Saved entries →
########
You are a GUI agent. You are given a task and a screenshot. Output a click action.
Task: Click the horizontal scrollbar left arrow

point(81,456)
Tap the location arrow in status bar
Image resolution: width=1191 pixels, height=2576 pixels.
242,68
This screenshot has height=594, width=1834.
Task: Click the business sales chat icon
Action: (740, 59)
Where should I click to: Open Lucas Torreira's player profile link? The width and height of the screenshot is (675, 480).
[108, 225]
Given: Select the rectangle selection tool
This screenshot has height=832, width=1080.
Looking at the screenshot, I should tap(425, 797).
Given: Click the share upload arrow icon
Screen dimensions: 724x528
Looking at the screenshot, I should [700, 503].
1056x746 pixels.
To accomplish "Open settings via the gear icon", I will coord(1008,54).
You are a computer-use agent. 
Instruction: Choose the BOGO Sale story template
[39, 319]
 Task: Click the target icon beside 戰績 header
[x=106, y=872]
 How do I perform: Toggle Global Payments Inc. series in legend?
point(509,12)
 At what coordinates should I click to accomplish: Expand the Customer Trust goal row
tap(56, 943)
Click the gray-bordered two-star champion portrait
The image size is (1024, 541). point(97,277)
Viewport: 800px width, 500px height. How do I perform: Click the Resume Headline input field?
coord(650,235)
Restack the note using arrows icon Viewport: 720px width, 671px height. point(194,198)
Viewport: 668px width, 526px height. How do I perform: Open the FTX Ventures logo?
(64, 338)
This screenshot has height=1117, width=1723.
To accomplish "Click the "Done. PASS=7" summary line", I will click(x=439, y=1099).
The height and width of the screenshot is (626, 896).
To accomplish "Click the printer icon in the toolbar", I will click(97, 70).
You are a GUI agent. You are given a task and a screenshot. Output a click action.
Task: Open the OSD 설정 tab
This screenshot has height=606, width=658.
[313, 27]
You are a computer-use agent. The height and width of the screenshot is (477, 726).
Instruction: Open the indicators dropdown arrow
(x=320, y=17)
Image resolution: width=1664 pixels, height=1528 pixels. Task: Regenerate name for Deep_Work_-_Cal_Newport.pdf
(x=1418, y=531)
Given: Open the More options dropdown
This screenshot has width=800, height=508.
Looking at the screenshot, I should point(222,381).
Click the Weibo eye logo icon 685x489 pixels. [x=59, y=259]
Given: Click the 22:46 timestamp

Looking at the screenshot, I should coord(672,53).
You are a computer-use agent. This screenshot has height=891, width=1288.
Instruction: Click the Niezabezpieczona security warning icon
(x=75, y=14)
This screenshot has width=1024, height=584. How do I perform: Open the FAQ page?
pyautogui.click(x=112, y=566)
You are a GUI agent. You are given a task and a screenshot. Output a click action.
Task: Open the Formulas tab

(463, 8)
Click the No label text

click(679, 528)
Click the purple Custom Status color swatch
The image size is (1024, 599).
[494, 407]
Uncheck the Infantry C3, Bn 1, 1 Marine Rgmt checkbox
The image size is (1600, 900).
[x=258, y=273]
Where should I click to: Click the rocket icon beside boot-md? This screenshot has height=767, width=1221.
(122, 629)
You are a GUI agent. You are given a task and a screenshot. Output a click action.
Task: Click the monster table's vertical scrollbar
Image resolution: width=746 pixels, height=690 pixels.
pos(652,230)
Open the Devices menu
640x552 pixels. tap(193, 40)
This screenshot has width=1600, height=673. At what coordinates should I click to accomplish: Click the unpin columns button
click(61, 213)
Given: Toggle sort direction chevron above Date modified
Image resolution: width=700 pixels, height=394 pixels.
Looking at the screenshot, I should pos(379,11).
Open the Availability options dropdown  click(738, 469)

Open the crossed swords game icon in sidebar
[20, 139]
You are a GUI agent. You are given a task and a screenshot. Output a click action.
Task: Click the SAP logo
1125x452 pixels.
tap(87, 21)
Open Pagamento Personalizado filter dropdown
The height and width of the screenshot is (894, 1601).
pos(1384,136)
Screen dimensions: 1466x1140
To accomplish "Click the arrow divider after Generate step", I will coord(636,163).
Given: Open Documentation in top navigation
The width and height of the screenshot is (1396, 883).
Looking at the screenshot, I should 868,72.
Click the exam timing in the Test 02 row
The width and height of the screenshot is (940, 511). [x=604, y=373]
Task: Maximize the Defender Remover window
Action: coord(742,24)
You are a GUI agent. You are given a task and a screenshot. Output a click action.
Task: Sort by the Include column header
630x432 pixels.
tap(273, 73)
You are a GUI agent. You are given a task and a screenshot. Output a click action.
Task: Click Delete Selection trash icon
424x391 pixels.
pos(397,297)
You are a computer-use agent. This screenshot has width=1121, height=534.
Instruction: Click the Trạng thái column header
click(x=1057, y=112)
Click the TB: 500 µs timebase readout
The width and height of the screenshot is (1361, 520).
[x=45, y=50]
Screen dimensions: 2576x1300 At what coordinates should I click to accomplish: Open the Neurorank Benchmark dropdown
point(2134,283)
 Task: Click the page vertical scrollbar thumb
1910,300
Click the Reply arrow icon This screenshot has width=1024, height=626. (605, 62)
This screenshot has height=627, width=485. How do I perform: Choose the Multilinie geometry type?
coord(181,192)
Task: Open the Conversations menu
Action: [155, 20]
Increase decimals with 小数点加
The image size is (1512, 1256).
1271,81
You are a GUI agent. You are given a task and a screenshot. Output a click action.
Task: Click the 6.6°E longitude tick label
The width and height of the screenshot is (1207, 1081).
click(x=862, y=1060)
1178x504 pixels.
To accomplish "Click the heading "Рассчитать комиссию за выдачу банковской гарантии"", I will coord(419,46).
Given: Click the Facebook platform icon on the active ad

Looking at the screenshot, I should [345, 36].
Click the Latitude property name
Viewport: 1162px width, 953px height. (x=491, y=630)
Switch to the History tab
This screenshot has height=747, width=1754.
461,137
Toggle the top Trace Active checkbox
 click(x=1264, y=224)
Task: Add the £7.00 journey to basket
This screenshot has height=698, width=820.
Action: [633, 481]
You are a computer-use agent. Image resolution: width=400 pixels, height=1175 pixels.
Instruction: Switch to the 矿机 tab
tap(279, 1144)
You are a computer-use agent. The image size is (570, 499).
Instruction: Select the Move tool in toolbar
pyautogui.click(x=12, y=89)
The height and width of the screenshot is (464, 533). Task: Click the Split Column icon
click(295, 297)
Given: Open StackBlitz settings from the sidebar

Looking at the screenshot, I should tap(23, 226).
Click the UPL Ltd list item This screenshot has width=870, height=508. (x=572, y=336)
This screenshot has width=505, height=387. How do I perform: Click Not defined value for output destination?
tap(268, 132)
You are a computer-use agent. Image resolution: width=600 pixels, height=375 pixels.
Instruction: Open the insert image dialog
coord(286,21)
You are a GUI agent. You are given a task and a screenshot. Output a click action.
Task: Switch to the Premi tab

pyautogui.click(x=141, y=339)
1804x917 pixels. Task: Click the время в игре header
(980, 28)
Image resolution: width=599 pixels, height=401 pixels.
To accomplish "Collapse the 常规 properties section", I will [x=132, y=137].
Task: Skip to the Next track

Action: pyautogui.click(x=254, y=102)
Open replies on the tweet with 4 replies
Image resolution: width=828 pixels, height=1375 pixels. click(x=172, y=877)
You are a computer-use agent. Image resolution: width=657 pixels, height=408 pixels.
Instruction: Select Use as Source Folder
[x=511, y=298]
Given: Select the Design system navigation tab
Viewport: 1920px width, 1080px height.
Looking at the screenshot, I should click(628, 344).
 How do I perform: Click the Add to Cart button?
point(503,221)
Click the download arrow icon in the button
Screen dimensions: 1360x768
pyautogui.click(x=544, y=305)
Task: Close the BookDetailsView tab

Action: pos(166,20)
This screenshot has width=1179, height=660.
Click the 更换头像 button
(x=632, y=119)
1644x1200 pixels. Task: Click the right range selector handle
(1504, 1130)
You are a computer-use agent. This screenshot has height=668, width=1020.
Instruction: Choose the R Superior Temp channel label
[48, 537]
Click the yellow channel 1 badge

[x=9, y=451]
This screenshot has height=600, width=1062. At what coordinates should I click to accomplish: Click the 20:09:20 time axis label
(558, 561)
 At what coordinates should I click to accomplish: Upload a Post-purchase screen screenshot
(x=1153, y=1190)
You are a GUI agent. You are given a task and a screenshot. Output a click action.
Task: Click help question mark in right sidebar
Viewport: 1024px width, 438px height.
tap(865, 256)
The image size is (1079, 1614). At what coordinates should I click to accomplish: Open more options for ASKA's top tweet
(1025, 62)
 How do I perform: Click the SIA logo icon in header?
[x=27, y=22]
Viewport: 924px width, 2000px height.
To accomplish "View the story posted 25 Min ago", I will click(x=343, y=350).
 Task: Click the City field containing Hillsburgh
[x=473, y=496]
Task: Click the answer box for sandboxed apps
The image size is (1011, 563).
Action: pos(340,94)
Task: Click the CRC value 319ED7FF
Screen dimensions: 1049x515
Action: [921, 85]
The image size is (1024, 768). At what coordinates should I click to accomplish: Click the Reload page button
########
EXERCISE INSTRUCTIONS → Which of the lines above hold the word "navigation"? Copy each one.

TASK SOLUTION →
Given: Open Documentation in top navigation
Given: Select the Design system navigation tab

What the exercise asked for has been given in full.